Dryden, Ont, incorporated as a city in the Kenora District in 1998, population 7617 (2011c), 8195 (2006c). The City of Dryden is situated on Wabigoon Lake in northwest Ontario, 340 km northwest of Thunder Bay. Lumbering operations and gold prospecting began in the Wabigoon area in early 1880s with the construction of the Canadian Pacific Railway, but permanent settlement dates only from 1894 when the Ontario minister of agriculture, John Dryden, opened the region to agricultural settlement by establishing a provincial experimental farm at New Prospect.

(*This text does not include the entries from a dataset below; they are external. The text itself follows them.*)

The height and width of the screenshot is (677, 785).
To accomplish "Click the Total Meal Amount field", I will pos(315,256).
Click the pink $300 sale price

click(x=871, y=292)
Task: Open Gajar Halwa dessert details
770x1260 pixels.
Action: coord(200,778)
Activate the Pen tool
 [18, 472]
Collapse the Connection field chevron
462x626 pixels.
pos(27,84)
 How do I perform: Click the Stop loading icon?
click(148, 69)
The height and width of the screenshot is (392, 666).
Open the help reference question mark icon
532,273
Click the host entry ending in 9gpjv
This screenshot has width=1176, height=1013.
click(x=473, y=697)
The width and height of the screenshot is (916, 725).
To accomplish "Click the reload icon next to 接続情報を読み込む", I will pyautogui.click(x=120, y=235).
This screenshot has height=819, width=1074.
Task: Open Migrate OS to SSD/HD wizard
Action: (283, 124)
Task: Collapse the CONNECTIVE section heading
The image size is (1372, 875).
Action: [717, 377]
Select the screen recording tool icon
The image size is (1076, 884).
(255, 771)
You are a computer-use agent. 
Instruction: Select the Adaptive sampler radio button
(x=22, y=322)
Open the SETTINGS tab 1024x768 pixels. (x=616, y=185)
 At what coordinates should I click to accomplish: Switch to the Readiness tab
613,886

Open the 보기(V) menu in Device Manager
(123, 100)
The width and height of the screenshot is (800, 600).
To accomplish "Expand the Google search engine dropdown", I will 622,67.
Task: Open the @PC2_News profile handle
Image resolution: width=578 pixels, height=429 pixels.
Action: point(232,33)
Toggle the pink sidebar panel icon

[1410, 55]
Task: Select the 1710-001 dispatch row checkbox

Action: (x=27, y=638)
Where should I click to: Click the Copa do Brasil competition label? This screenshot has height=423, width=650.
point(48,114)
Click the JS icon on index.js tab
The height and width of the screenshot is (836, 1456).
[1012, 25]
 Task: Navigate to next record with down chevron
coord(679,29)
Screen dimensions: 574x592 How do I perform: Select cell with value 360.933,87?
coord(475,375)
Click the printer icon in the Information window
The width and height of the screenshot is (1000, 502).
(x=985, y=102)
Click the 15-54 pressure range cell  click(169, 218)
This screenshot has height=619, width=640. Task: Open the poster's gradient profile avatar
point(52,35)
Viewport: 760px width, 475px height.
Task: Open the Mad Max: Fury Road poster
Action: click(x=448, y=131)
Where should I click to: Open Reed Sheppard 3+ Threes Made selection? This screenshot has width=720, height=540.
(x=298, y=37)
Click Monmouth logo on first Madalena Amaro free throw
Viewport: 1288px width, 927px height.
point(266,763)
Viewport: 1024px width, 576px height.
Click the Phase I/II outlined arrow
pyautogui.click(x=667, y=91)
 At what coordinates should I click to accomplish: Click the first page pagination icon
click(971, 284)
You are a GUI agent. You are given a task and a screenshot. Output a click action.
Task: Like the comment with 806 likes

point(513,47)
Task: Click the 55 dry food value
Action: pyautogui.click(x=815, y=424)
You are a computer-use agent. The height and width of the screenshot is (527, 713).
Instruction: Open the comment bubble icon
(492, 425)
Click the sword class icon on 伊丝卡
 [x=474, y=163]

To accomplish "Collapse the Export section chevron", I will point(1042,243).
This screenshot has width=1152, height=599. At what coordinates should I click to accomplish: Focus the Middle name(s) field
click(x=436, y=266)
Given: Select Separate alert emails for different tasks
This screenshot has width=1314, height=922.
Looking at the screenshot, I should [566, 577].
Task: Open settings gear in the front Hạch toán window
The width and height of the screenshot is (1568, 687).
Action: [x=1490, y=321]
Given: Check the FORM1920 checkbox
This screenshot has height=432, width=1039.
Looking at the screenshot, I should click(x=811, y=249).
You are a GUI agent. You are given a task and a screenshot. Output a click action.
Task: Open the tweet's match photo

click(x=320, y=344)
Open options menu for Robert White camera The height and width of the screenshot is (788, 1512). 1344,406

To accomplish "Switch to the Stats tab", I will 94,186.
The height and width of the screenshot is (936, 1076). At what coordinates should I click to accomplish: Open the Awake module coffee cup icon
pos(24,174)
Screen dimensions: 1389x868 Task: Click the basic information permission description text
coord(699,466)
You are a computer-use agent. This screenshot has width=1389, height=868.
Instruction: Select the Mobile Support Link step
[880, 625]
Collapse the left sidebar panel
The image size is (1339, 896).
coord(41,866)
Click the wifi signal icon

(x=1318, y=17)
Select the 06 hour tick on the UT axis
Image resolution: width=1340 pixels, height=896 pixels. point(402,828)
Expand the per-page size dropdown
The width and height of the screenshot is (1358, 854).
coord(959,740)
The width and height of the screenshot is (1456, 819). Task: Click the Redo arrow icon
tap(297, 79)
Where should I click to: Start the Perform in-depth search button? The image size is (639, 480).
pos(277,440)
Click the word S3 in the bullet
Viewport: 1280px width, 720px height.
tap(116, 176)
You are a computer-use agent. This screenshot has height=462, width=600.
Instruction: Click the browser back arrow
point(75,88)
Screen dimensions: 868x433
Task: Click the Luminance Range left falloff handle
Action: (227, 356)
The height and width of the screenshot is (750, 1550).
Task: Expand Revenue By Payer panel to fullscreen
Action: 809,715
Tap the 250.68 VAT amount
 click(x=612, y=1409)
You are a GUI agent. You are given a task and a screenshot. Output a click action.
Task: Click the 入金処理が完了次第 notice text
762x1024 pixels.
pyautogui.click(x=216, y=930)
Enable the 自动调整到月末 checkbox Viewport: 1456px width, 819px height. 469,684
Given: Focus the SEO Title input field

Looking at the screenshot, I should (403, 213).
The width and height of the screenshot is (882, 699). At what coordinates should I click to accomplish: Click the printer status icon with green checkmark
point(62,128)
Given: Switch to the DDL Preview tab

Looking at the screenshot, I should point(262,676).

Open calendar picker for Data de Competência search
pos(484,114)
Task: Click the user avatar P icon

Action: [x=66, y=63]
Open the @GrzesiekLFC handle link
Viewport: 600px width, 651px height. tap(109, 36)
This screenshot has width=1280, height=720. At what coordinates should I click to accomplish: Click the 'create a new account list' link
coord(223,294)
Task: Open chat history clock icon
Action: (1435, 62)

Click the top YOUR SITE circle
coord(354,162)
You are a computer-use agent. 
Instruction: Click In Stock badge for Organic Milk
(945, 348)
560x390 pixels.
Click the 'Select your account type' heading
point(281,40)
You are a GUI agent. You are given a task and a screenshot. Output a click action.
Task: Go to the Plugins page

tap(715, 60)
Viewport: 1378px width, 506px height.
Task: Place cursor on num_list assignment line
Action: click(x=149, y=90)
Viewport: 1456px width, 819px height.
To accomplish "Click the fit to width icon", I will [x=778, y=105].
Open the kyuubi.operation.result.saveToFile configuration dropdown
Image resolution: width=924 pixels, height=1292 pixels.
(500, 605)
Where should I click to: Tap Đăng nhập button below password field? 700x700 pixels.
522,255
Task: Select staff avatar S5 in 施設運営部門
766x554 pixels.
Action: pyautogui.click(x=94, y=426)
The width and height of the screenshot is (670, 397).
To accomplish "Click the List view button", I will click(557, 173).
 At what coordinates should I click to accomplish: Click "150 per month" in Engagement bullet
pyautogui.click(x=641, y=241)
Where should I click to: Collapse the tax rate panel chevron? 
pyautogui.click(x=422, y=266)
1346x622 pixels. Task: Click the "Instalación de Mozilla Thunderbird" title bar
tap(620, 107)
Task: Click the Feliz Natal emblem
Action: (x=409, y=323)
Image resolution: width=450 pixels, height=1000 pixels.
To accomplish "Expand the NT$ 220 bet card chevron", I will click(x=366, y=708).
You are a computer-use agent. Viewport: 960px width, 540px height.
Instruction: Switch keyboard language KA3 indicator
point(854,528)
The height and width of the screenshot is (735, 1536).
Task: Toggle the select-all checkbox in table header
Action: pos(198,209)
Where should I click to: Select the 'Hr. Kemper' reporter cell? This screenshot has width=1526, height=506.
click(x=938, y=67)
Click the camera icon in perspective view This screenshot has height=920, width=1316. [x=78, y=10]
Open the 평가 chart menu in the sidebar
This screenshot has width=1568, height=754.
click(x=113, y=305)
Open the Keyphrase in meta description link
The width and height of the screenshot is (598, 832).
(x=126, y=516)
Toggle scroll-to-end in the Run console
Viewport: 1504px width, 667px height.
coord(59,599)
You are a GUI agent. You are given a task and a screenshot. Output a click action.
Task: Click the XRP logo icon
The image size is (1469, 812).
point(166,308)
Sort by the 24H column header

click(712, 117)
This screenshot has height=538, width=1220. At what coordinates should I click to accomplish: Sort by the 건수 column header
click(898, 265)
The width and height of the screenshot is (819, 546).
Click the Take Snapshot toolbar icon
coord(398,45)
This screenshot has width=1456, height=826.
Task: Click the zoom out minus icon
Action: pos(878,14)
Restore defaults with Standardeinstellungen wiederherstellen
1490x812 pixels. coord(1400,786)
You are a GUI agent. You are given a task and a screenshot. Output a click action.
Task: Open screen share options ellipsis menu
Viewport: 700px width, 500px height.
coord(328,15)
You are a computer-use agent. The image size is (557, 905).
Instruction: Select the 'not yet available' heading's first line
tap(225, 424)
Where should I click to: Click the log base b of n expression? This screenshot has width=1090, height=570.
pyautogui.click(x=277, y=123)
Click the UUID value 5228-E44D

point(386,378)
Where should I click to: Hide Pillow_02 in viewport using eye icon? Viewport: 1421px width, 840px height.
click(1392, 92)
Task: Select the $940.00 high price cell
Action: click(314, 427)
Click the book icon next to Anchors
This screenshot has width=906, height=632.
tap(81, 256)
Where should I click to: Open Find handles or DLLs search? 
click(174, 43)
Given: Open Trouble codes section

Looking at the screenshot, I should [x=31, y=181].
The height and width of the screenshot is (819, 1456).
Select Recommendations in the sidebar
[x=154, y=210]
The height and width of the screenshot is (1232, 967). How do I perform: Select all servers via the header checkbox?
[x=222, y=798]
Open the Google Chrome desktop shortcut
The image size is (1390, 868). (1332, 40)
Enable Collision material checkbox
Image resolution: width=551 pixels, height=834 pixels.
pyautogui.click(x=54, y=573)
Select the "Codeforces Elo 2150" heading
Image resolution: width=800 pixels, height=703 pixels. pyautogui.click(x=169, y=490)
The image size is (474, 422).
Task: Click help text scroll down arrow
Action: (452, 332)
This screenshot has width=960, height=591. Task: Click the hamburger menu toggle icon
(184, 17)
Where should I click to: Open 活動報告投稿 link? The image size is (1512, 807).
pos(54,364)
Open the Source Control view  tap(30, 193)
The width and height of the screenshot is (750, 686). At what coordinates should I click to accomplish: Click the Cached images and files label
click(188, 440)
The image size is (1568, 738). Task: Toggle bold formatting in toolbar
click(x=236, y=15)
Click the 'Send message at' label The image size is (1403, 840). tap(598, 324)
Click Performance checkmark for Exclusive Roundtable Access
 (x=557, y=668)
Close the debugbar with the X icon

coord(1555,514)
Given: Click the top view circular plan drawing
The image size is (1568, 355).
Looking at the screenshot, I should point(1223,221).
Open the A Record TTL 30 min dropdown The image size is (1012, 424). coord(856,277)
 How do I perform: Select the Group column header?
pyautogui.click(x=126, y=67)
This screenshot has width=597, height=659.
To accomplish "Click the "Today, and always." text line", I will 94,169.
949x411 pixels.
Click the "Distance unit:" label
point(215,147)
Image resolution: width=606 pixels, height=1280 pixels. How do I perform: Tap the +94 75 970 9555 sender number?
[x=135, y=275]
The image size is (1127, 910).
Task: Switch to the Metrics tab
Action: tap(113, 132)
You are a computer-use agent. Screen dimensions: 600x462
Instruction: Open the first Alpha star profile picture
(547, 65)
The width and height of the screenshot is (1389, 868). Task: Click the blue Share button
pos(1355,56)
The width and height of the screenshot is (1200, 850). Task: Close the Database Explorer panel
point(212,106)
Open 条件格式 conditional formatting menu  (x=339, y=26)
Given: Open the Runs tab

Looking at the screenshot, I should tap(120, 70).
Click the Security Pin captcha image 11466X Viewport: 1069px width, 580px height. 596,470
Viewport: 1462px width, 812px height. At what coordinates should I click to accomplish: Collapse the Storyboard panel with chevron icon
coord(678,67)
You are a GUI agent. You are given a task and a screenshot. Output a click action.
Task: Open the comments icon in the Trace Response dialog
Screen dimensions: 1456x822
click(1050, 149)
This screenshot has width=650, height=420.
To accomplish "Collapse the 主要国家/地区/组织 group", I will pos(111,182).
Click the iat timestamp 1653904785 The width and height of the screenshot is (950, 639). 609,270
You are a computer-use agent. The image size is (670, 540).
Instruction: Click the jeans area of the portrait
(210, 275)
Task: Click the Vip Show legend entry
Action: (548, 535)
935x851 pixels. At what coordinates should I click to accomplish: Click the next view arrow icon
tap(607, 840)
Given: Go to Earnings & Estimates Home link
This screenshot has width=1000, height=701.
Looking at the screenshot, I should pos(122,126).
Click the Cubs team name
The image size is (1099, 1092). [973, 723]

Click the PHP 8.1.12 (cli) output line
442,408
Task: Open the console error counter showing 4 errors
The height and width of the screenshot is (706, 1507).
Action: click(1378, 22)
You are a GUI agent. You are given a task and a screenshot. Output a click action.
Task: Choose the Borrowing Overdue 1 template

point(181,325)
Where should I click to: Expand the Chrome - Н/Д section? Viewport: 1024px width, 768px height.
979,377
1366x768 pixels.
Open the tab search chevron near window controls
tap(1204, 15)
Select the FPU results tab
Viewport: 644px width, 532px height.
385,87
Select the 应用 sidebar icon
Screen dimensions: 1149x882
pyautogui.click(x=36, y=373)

In 1897, the year the first sawmill was constructed, the town name was changed to Dryden, and in the next 2 decades successive provincial governments advertised widely the farming potential of the area. It was incorporated as a town in 1910. The year 1913 saw the commencement of the predecessor company to the modern Great Lakes Forest Products, and quickly the Pulp and Paper Industry became the economic mainstay of the community.
Population growth was relatively slow until shortly after WWII when the town expanded rapidly from about 1700 to 4400 in 1955. Because of its air, road and railway links to Winnipeg and Thunder Bay, Dryden today serves a trading area of 35 000, not only for the Wabigoon area but also for the entire Patricia Development Region.